Si Israël disparaissait, les juifs pourraient se retrouver à la merci d’un antisémitisme que rien n’arrête en temps de crise. Pense-t-on que l’Histoire est finie, que tout est dit sur la société humaine et qu’il n’y plus qu’à se laisser porter par la logique de la modernité pour que tout aille pour le mieux dans le meilleur des mondes ? Oublie-t-on que Voltaire fut un antisémite virulent ? Le Siècle des Lumières a permis l’émancipation des juifs, mais n’a en rien diminué l’antisémitisme. Au contraire : l’émancipation l’a renforcé, parce qu’en sortant des ghettos et  en devenant des citoyens à part entière, les juifs furent perçus comme des concurrents au plan intellectuel, politique, scientifique et économique.

Avancer qu’Israël n’a pas résolu la question juive parce que la guerre y sévit est inepte. C’est oublier que la France et ses voisins n’ont eu de cesse que de guerroyer tout au long de l’Histoire avant d’arriver à une pacification relative. Qui remet en question la légitimité de la France malgré les zones d’ombres qui certaines de ses frontières, en métropole comme ailleurs ? Pourquoi l’État d’Israël n’aurait-il les mêmes droits ?
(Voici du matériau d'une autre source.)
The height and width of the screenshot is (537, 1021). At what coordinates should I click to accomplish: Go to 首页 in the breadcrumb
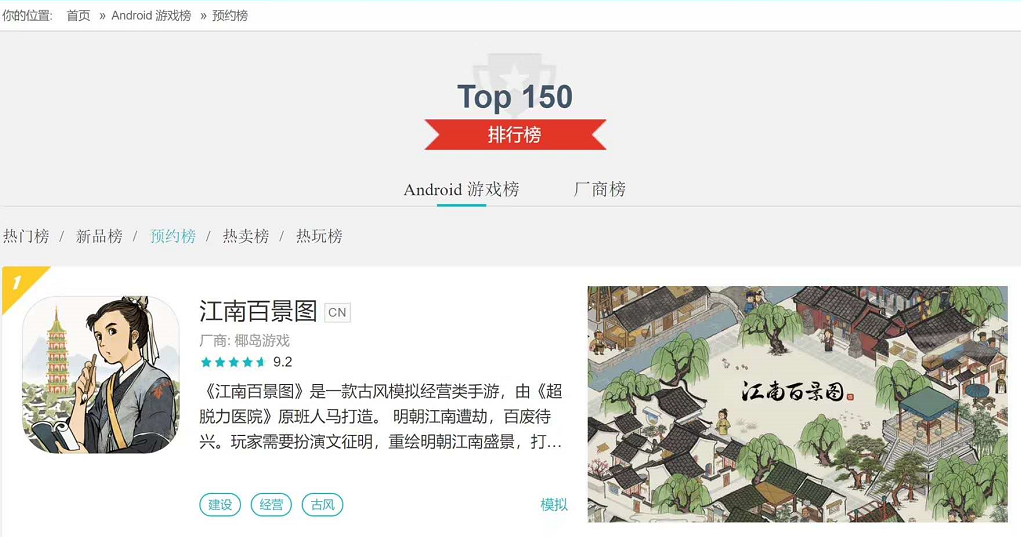[x=78, y=16]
Qui défendait les juifs avant l’État d’Israël ? Pour un seul Zola, combien de Maurras, combien de Drumont, combien de Brasillach, combien de Céline, combien de Laval ?

Le fait que la France ne soit pas officiellement antisémite ne change rien à l’intemporalité de la question juive, dont la seule solution légitime, pragmatique, pratique, praticable, pratiquée et qui sans aucun doute possible a fait ses preuves, c’est l’État d’Israël. Il y a une extraordinaire cécité à ne pas voir que la sécurité relative des juifs en Diaspora s’adosse à l’État d’Israël. Comment ne pas comprendre que chaque antisémite, qu’il soit une personne, un groupement ou un régime sait aujourd’hui que l’État d’Israël riposte à la judéophobie sans faillir, quel que soit l’endroit de la planète où elle se manifeste.

Quand le Conseil de l’Europe chercha un maestro pour adapter « l’Ode à la Joie » en hymne européen, il ne trouva rien de mieux que de confier la tâche à Von Karajan, immense musicien, mais ancien membre du parti nazi, pour chanter la fraternité humaine. Les nazis ont aujourd’hui pratiquement disparu, mais d’autres fanatiques promettent à leur tour d’éliminer ceux qui s’opposent à leur vision du monde.

On peut penser dans notre vieille Europe que ce nouveau fléau n’est qu’un mauvais rêve, que cela passera comme une mauvaise grippe. On peut le penser. Mais les juifs en Israël, sous le feu des missiles, n’ont que faire de ce que pense l’Europe, cette Europe judéophobe dont le sol n’est pas encore sec du sang juif versé dans l’indifférence la plus totale, toutes nations confondues. L’Europe et ses penchants criminels, comme dit Jean-Claude Milner, l’Europe amnésique traînant sa gueule de bois après un vingtième siècle sinistre, l’Europe titubant dans les relents des improbables noces nazies et staliniennes, l’Europe avachie qui s’ébroue, attend et remet tout à des lendemains qui forcément déchanteront.  Non, décidément non, cette Europe-là n’a pas de leçons à donner aux juifs.